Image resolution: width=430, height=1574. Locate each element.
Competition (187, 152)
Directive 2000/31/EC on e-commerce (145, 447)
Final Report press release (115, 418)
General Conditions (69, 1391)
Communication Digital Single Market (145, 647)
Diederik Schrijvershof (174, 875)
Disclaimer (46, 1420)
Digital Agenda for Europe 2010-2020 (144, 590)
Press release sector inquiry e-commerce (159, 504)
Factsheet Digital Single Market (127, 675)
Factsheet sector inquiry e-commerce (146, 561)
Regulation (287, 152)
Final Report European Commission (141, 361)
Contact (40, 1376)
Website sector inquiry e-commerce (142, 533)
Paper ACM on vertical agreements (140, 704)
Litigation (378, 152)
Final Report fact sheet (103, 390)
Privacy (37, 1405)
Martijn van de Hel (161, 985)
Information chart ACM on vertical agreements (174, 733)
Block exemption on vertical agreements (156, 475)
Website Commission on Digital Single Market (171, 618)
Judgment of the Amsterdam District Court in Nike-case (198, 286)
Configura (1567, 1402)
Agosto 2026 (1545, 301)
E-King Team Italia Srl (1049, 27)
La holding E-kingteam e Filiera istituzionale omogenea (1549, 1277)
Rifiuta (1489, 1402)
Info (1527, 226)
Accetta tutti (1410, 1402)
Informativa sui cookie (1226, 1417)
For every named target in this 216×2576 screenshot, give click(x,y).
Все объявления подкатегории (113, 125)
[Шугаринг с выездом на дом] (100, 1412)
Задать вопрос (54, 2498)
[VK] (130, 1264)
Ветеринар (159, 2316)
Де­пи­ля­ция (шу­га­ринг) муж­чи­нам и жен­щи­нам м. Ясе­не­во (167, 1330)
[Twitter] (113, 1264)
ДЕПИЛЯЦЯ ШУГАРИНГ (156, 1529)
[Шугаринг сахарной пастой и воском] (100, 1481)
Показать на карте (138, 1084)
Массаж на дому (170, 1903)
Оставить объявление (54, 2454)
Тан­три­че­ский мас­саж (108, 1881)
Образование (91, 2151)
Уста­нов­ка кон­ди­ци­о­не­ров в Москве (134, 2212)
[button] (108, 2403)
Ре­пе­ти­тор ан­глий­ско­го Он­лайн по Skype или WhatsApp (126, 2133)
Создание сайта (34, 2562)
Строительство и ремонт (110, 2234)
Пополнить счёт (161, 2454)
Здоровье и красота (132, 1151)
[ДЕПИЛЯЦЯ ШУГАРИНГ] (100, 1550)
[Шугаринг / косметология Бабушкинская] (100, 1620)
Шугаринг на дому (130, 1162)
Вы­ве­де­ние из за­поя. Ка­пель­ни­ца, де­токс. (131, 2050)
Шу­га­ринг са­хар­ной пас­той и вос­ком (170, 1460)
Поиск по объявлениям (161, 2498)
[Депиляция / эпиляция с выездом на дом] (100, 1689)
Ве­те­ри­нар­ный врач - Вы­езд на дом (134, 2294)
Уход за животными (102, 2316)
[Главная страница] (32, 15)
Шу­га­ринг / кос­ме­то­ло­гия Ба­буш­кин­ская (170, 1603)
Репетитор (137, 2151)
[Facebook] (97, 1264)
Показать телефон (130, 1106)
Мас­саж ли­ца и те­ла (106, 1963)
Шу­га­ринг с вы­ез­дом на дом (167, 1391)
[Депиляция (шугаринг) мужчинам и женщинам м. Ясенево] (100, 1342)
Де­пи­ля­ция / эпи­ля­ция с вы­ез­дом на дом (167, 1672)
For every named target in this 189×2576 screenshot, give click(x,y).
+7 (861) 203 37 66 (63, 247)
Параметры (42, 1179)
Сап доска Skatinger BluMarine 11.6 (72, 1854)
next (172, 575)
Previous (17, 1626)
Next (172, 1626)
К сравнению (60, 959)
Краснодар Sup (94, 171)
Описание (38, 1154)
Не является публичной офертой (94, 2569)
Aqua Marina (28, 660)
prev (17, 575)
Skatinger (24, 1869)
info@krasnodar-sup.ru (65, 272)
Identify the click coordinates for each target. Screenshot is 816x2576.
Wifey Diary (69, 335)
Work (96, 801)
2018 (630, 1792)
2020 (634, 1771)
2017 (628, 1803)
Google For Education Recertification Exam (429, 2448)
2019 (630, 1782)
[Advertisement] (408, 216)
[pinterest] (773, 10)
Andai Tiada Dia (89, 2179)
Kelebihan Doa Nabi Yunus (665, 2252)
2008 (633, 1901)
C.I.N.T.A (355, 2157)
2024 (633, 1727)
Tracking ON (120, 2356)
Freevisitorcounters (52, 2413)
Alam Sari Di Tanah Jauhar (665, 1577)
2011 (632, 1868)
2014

· · · · ·

§ The problem:
In how many lines of the listing does the word "every" appear? Give the number and no other words.

§ Expected output:
2